[Records from a pointing dataset]
☆ ☆ ☆

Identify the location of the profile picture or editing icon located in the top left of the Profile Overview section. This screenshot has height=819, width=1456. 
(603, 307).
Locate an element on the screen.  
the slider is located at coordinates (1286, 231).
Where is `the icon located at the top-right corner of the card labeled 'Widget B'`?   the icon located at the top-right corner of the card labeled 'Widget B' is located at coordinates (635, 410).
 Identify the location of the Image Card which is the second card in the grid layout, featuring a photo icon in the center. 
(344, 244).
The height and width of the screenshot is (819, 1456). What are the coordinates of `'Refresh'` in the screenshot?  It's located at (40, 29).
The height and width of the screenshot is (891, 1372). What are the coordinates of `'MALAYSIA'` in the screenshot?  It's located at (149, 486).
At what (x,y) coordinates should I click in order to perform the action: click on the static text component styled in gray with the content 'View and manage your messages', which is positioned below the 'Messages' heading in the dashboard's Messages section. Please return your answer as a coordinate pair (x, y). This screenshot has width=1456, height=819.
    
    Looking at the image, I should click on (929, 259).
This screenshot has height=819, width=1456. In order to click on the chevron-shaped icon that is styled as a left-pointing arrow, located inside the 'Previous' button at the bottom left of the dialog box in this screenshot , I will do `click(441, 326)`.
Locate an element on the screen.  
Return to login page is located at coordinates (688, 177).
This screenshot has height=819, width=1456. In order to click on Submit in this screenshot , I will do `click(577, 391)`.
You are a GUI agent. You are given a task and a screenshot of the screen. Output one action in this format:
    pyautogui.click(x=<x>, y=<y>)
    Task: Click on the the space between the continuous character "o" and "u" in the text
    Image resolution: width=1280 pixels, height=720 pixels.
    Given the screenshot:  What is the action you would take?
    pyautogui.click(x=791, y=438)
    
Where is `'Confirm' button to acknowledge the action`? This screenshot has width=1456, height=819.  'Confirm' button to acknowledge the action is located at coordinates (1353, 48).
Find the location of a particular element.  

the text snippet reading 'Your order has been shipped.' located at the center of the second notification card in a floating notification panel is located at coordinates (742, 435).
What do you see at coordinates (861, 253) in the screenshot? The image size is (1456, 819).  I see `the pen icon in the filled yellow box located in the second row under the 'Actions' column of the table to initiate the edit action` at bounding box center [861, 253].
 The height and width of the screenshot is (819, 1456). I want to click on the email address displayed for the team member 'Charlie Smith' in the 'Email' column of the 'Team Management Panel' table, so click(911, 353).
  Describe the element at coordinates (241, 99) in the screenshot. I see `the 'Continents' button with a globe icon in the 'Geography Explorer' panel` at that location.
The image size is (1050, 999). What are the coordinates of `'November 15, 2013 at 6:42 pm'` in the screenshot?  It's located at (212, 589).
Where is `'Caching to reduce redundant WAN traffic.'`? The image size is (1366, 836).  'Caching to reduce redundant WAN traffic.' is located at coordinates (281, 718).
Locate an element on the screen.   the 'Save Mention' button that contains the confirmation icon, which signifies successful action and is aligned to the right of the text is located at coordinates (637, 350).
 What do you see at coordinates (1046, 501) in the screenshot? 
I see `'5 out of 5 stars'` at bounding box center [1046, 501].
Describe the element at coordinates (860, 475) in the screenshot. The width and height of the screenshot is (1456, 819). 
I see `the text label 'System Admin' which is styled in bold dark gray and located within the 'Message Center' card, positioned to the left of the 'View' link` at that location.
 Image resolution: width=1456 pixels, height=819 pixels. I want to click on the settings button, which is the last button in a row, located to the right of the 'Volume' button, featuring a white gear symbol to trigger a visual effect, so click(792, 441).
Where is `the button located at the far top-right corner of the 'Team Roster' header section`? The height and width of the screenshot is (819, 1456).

☆ ☆ ☆

▶ _Problem_
Update the listing so that each "Locate an element" becomes "Find an element", with every other line left unchanged.

▶ _Response below_
Identify the location of the profile picture or editing icon located in the top left of the Profile Overview section. This screenshot has height=819, width=1456. 
(603, 307).
Find an element on the screen.  
the slider is located at coordinates (1286, 231).
Where is `the icon located at the top-right corner of the card labeled 'Widget B'`?   the icon located at the top-right corner of the card labeled 'Widget B' is located at coordinates (635, 410).
 Identify the location of the Image Card which is the second card in the grid layout, featuring a photo icon in the center. 
(344, 244).
The height and width of the screenshot is (819, 1456). What are the coordinates of `'Refresh'` in the screenshot?  It's located at (40, 29).
The height and width of the screenshot is (891, 1372). What are the coordinates of `'MALAYSIA'` in the screenshot?  It's located at (149, 486).
At what (x,y) coordinates should I click in order to perform the action: click on the static text component styled in gray with the content 'View and manage your messages', which is positioned below the 'Messages' heading in the dashboard's Messages section. Please return your answer as a coordinate pair (x, y). This screenshot has width=1456, height=819.
    
    Looking at the image, I should click on (929, 259).
This screenshot has height=819, width=1456. In order to click on the chevron-shaped icon that is styled as a left-pointing arrow, located inside the 'Previous' button at the bottom left of the dialog box in this screenshot , I will do `click(441, 326)`.
Find an element on the screen.  
Return to login page is located at coordinates (688, 177).
This screenshot has height=819, width=1456. In order to click on Submit in this screenshot , I will do `click(577, 391)`.
You are a GUI agent. You are given a task and a screenshot of the screen. Output one action in this format:
    pyautogui.click(x=<x>, y=<y>)
    Task: Click on the the space between the continuous character "o" and "u" in the text
    Image resolution: width=1280 pixels, height=720 pixels.
    Given the screenshot:  What is the action you would take?
    pyautogui.click(x=791, y=438)
    
Where is `'Confirm' button to acknowledge the action`? This screenshot has width=1456, height=819.  'Confirm' button to acknowledge the action is located at coordinates (1353, 48).
Find the location of a particular element.  

the text snippet reading 'Your order has been shipped.' located at the center of the second notification card in a floating notification panel is located at coordinates (742, 435).
What do you see at coordinates (861, 253) in the screenshot? The image size is (1456, 819).  I see `the pen icon in the filled yellow box located in the second row under the 'Actions' column of the table to initiate the edit action` at bounding box center [861, 253].
 The height and width of the screenshot is (819, 1456). I want to click on the email address displayed for the team member 'Charlie Smith' in the 'Email' column of the 'Team Management Panel' table, so click(911, 353).
  Describe the element at coordinates (241, 99) in the screenshot. I see `the 'Continents' button with a globe icon in the 'Geography Explorer' panel` at that location.
The image size is (1050, 999). What are the coordinates of `'November 15, 2013 at 6:42 pm'` in the screenshot?  It's located at (212, 589).
Where is `'Caching to reduce redundant WAN traffic.'`? The image size is (1366, 836).  'Caching to reduce redundant WAN traffic.' is located at coordinates (281, 718).
Find an element on the screen.   the 'Save Mention' button that contains the confirmation icon, which signifies successful action and is aligned to the right of the text is located at coordinates (637, 350).
 What do you see at coordinates (1046, 501) in the screenshot? 
I see `'5 out of 5 stars'` at bounding box center [1046, 501].
Describe the element at coordinates (860, 475) in the screenshot. The width and height of the screenshot is (1456, 819). 
I see `the text label 'System Admin' which is styled in bold dark gray and located within the 'Message Center' card, positioned to the left of the 'View' link` at that location.
 Image resolution: width=1456 pixels, height=819 pixels. I want to click on the settings button, which is the last button in a row, located to the right of the 'Volume' button, featuring a white gear symbol to trigger a visual effect, so click(792, 441).
Where is `the button located at the far top-right corner of the 'Team Roster' header section`? The height and width of the screenshot is (819, 1456).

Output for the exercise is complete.